Pillar Two - Tax Transparent Investment Funds

If the investment entity is treated as tax transparent in the owner’s jurisdiction anyway, then for tax purposes the income of transparent entities is taxed on the underlying owners. However, for accounting purposes, these entities would generally have their own financial accounts.

Given the GloBE rules rely on financial accounting information, specific additional rules are required to correctly allocate the income of transparent entities in a way that reflects most domestic tax treatment.

If special rules weren’t in place and the tax transparent entity was treated as having GloBE income and covered taxes under the standard GloBE rules, its ETR would often be zero and top-up tax would be due.
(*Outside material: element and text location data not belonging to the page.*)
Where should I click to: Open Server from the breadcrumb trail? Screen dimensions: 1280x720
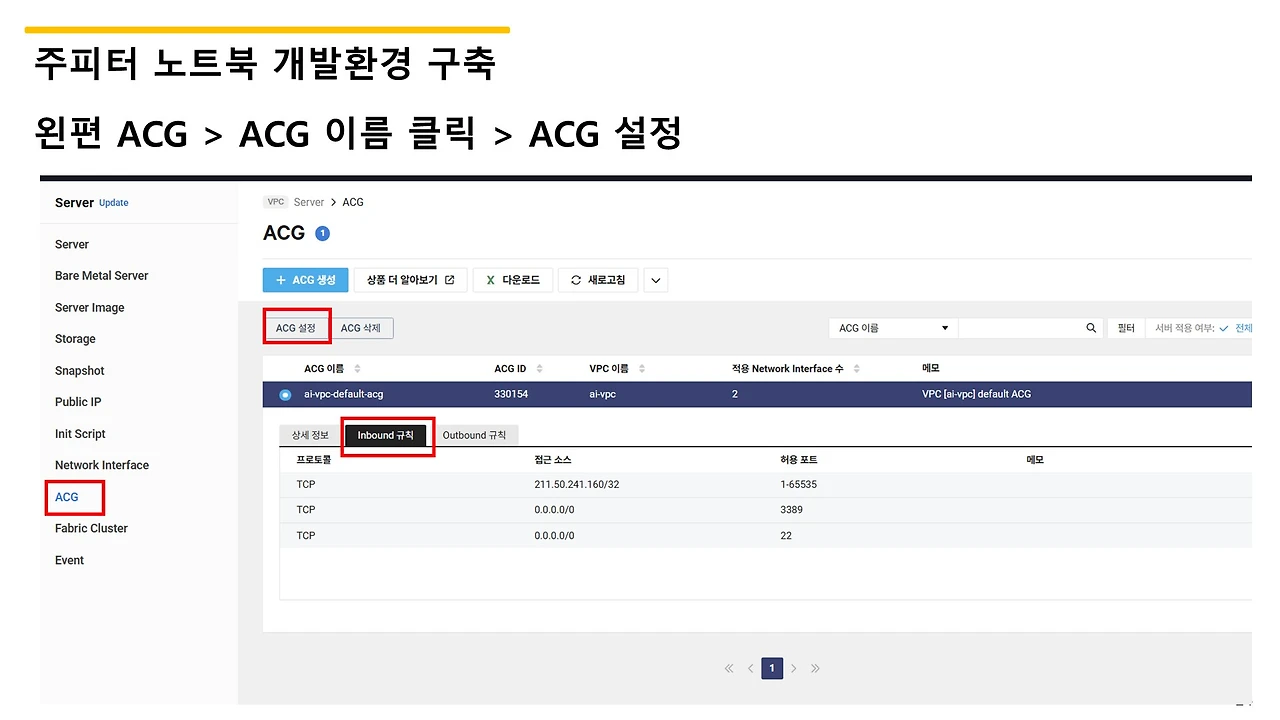pyautogui.click(x=309, y=201)
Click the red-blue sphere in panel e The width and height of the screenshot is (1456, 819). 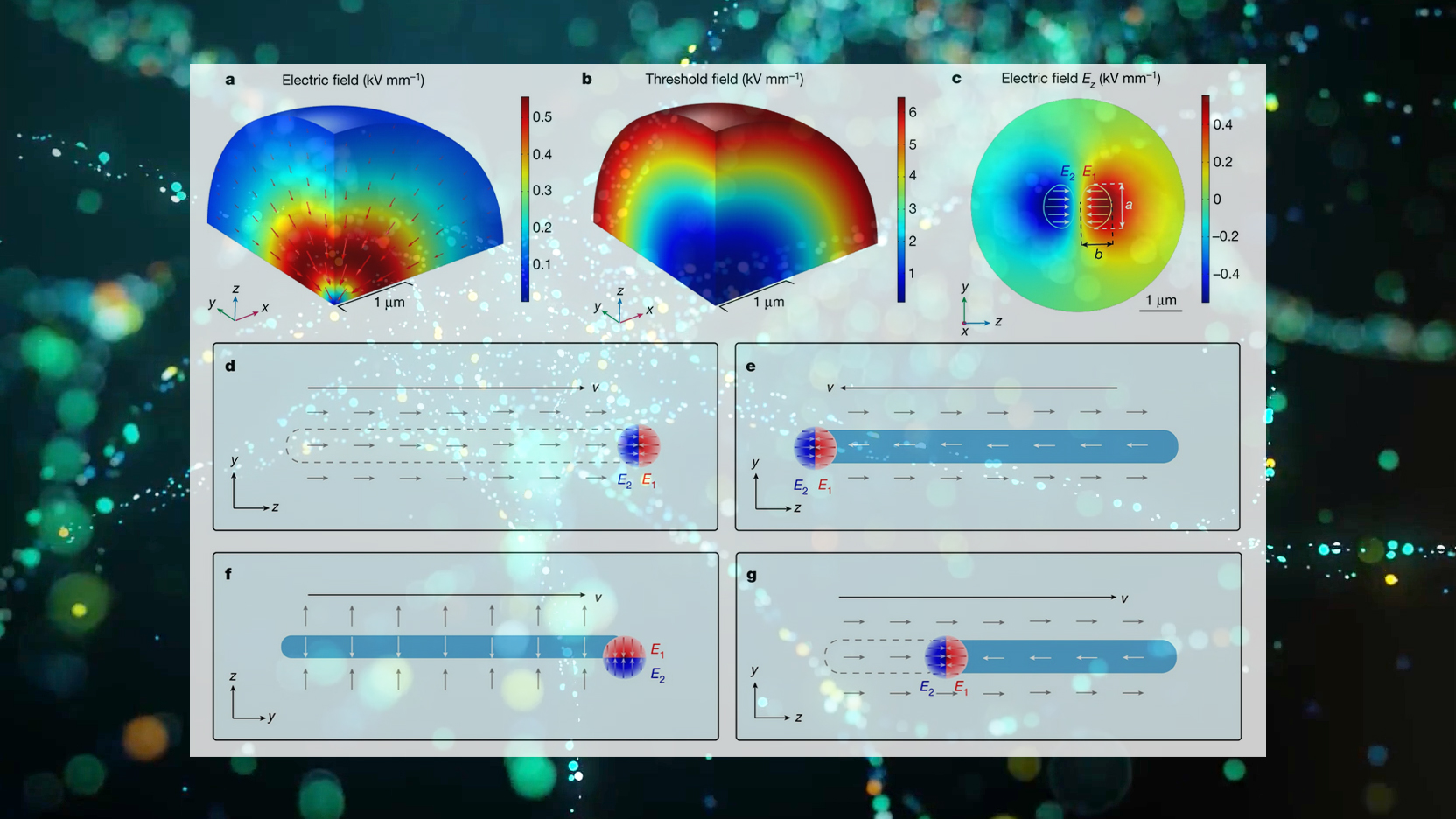pos(815,447)
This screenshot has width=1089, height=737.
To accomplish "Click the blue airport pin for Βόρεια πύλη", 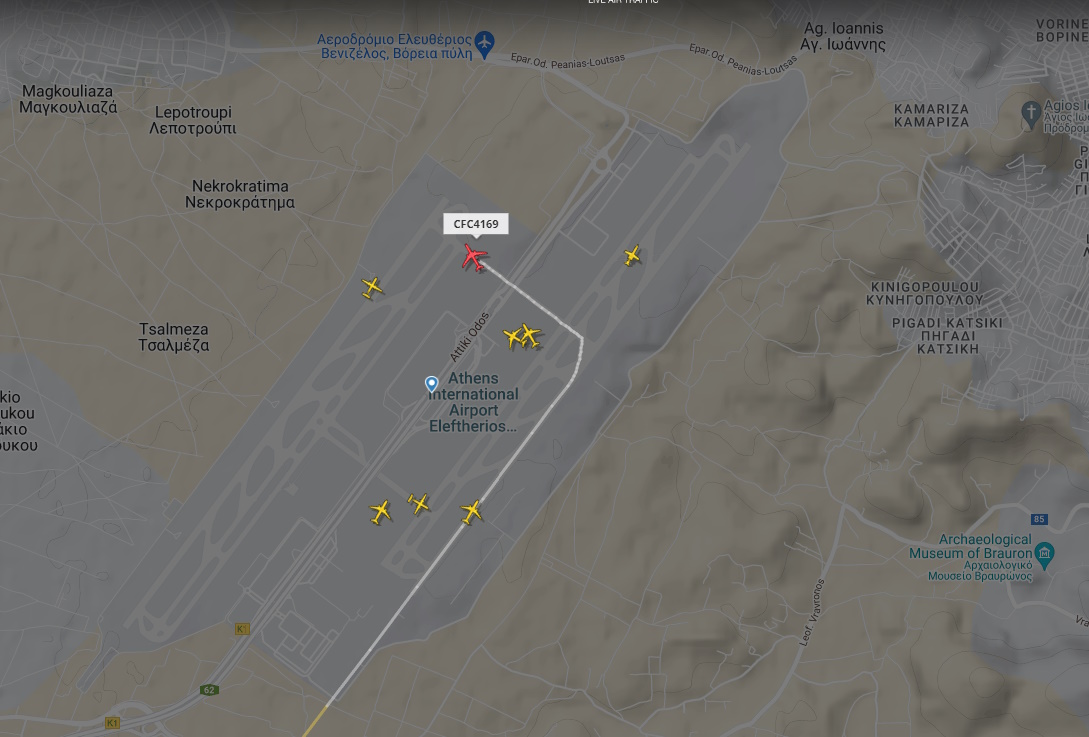I will pyautogui.click(x=485, y=44).
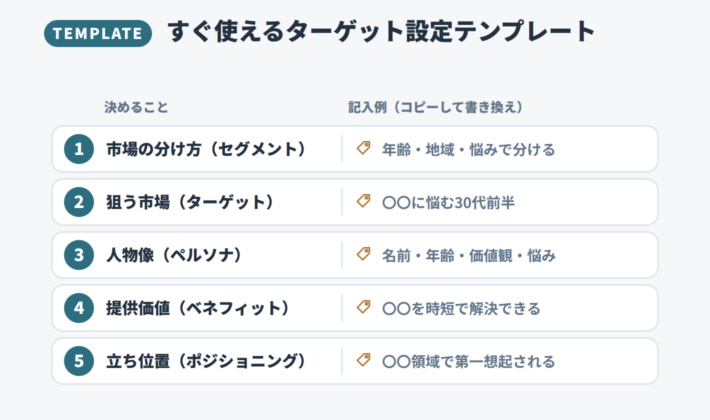Click the 記入例（コピーして書き換え）header
The height and width of the screenshot is (420, 710).
437,107
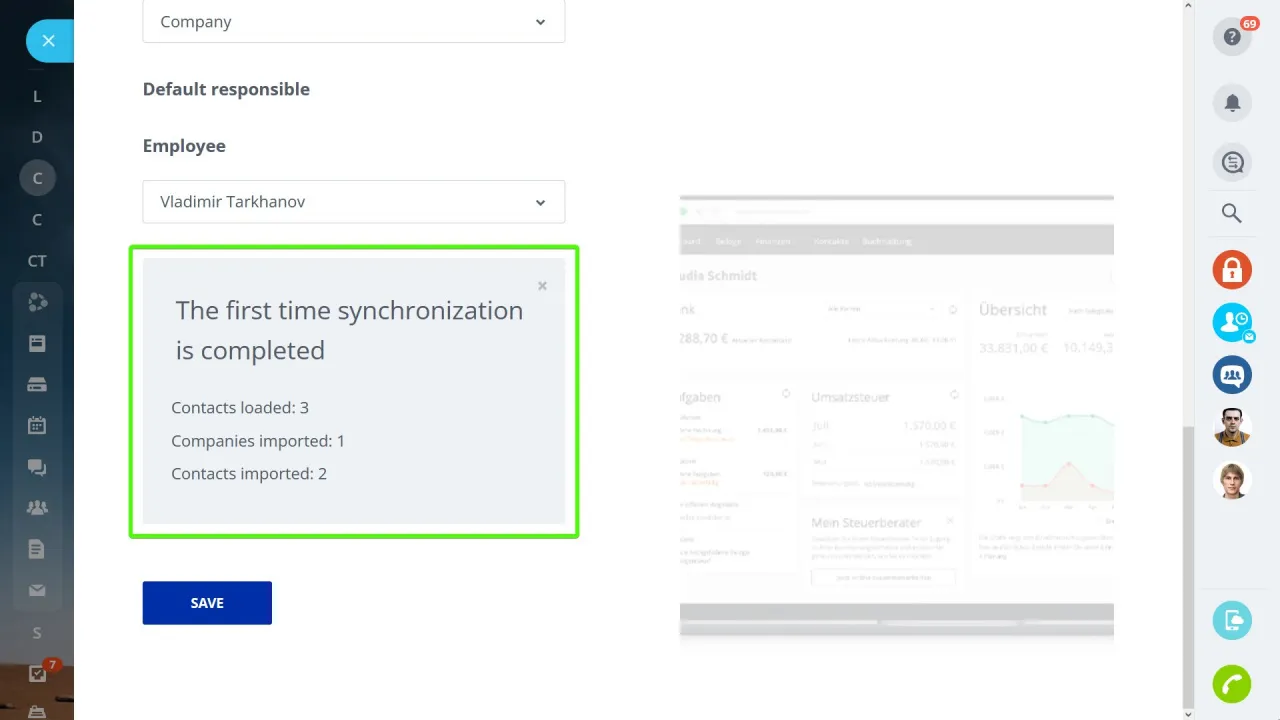Open Helpdesk via the question mark icon
This screenshot has width=1280, height=720.
[x=1232, y=36]
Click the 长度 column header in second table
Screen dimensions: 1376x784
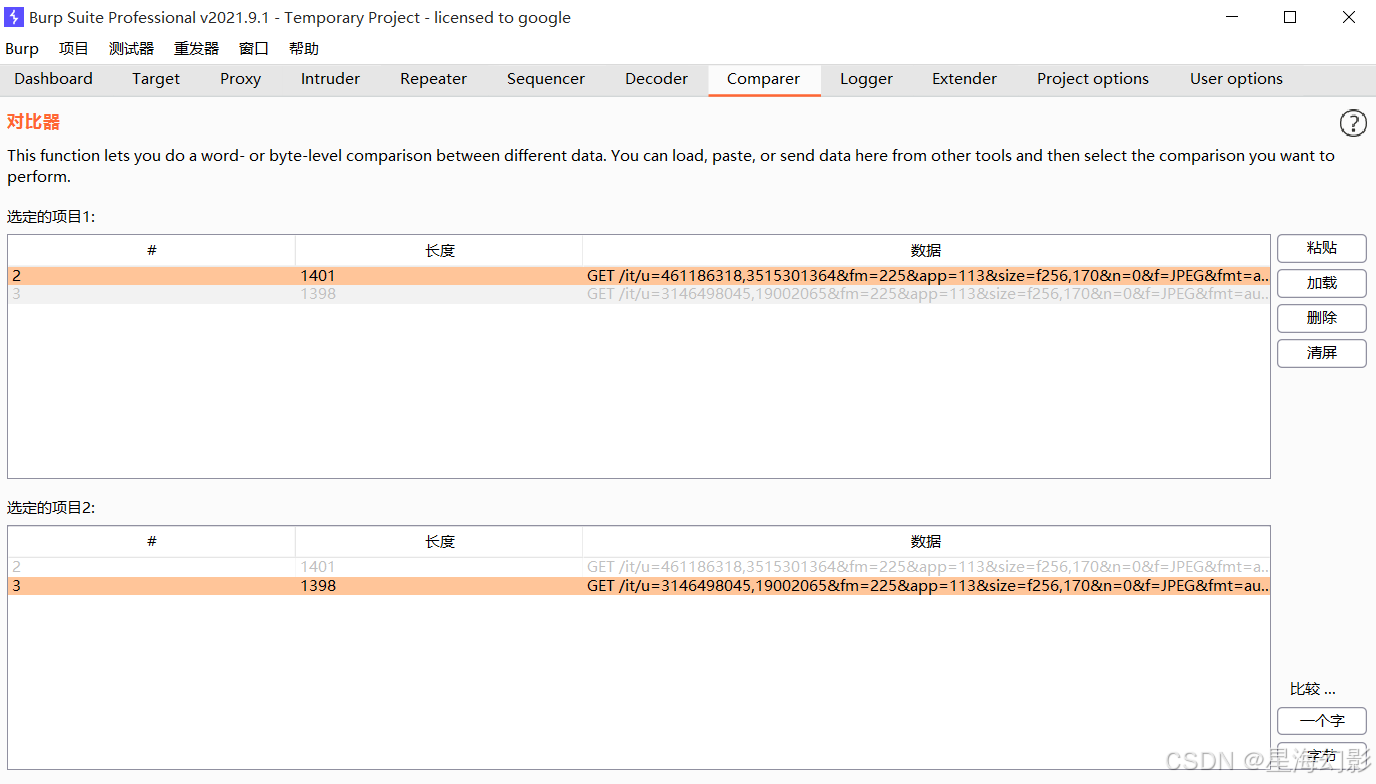(439, 541)
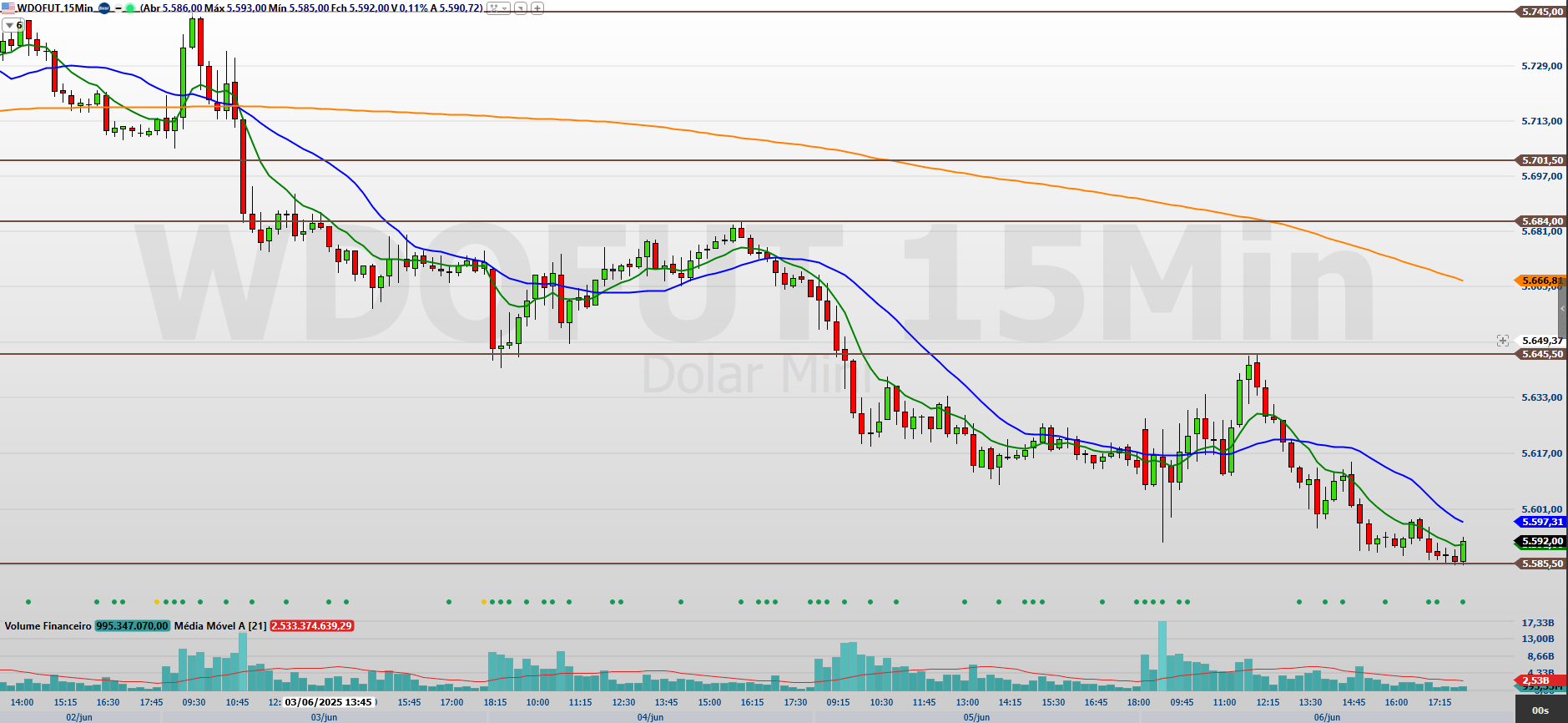1568x723 pixels.
Task: Click the WDOFUT 15Min chart title
Action: coord(55,8)
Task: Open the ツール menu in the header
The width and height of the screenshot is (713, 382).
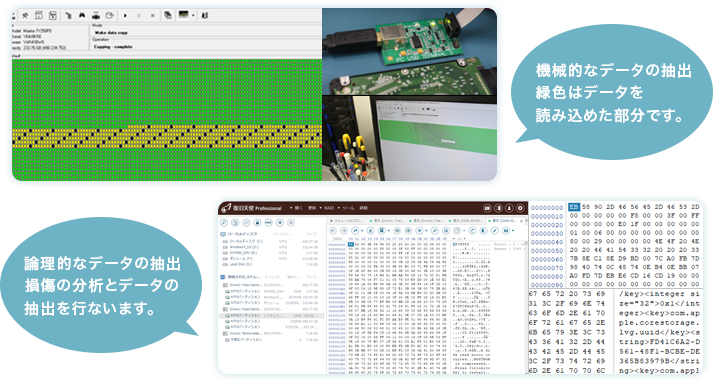Action: (348, 208)
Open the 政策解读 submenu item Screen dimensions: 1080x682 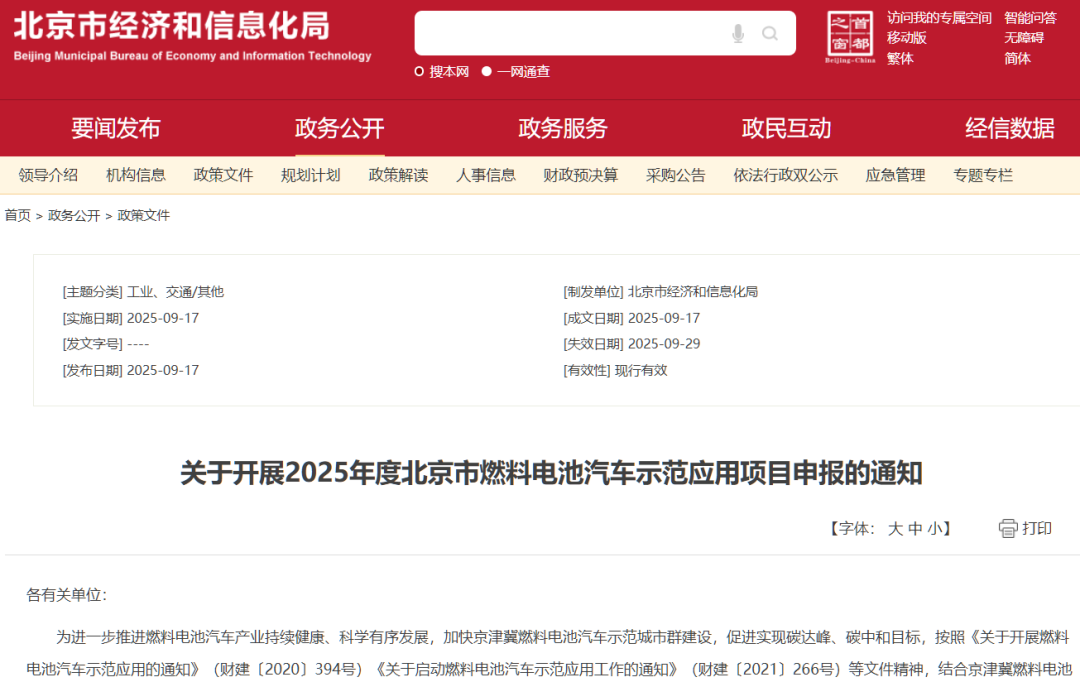pos(398,175)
The purpose of this is again to try and align the GloBE rules with typical domestic tax treatment.

Investment funds are frequently tax-neutral entities under domestic law, with jurisdictions essentially looking to put investors into the fund in the same position for tax purposes as if they had made a direct investment.

Key amendments to the general GloBE rules are:

• Firstly, the financial accounting net income or loss of a transparent entity or reverse hybrid is reduced by any amounts due to owners that aren’t members of the MNE group.

This is necessary as the GloBE ETR of the group members won’t include income or taxes paid by non-group members.

• Secondly, if the transparent entity or reverse hybrid carries our business through a PE, this needs to be deducted from the accounting income of the transparent entity or reverse hybrid, given that permanent establishments (PEs) are treated as separate constituent entities for GloBE purposes.

• Finally, any remaining amount of the financial accounting income or loss is allocated to the owners if the entity is a transparent entity (based on their ownership interest).

This can flow up the chain if there are a number of transparent owners.